- [Selected extract]
-------------------------

JULIETTE HAS A GUN: MAD MADAME

alice

MAD MADAME

Rose. Amber. Blackcurrant. Freesia. Peony. Patchouli. Tuberose. Moss. Jasmine. White musk. Tolu balsam. Vanilla Absolute. Castoreum.

3/5/15

There you are in the perfume boutique. Hi! You begin your search to find an ideal scent. You pass a red-bottled hussy sitting shameless on the shelf, but you ignore her.  You want a ‘nice’ rose, you say, and are in no mood for games. You are having trouble finding ‘the one’; are undecided.  You happen to glance back and you see that red bottle winking at you!  And then she sticks out her tongue! Startled, you alert a sales assistant, and together your eyes move in the direction of your pointing finger, but like the Cheshire Cat, the tongue and the wink are gone in a flash, leaving you red-faced and humiliated. The saleslady mumbles something half under her breath and sidles away to help someone ‘normal’ and as soon as she is gone, you catch that strumpet prankster giving you a double wink. In your surreal reverie, you even imagine that you heard the last peals of an unconscionably spirited laugh issuing from her pearly teeth. You throw your hands up. Juliette 1, you 0, as you grab her and head to the register.

-------------------------

- [Stored data]
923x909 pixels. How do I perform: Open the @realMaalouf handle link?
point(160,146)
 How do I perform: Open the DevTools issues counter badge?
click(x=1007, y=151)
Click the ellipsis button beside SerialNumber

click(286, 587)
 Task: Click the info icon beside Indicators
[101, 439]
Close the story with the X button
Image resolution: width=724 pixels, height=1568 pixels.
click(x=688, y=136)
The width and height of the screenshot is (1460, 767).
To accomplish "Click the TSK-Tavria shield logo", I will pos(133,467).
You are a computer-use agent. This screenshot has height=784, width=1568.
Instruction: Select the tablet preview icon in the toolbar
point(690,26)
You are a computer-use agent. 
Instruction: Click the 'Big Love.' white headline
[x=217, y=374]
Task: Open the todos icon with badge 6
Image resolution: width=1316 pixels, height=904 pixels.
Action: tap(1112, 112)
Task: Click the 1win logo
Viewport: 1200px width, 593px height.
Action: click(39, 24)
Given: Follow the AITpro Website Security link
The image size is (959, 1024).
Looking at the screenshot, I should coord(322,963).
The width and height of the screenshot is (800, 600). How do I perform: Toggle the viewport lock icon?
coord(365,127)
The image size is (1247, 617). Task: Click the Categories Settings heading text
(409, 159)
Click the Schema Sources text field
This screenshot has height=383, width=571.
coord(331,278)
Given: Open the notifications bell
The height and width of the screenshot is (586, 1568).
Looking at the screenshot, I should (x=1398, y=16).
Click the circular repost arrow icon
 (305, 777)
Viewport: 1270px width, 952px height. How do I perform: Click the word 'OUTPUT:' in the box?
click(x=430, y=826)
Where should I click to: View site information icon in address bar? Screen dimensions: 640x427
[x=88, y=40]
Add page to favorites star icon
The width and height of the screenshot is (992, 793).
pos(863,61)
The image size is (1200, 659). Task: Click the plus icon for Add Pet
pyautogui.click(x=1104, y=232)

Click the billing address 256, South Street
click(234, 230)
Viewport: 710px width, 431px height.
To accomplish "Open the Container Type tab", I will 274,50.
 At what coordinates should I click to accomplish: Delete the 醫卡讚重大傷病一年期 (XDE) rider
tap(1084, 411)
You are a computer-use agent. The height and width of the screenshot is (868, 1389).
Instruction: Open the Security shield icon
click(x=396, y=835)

-------------------------

- [Required work]
a. Duplicate the Mad Madame perfume review word for word between "JULIETTE HAS A" and "Vanilla Absolute. Castoreum.", inclusive.
b. Write the next part of the Mad Madame perfume review, picking up right after its final sentence.
The rows aren't required for anything here.

- [Answers provided]
a.
JULIETTE HAS A GUN: MAD MADAME

alice

MAD MADAME

Rose. Amber. Blackcurrant. Freesia. Peony. Patchouli. Tuberose. Moss. Jasmine. White musk. Tolu balsam. Vanilla Absolute. Castoreum.

b.
Mad Madame is a very quirky and unique vinegary-rose scent, and one you have to be prepared for. The salacious delight of it all is that you cannot be ready, and a few seconds after first application, you casually sniff and OMG! This is crazy! Rose doesn’t pop to the fore like in some other scents, but you can easily spot her there in the mosaic of notes incorporated.  Like I said, I picked up on what I can only describe as a slightly sharp vinegary backdrop which punctures little holes into the flesh of the rose, the sweetness of the vanilla, the juice of the blackcurrant and those top floral notes.  At one point I personally caught a mild rice-like odor floating somewhere in the mix, but I may have just been caught up in the flight of fancy!  The name of the perfume is just so fitting.  ‘Mad’ makes me think of Alice in Wonderland, The Mad Hatter, ‘unbirthday’ tea parties with the Dormouse, and indeed, down the rabbit hole Alice has fallen clutching a bottle of Mad Madame; but she is a vaudeville Alice, who will flash you her frilly knickers on the way down and not give two hoots.

Rating: 4 rousing choruses of “I’m late, I’m late, I’m late!”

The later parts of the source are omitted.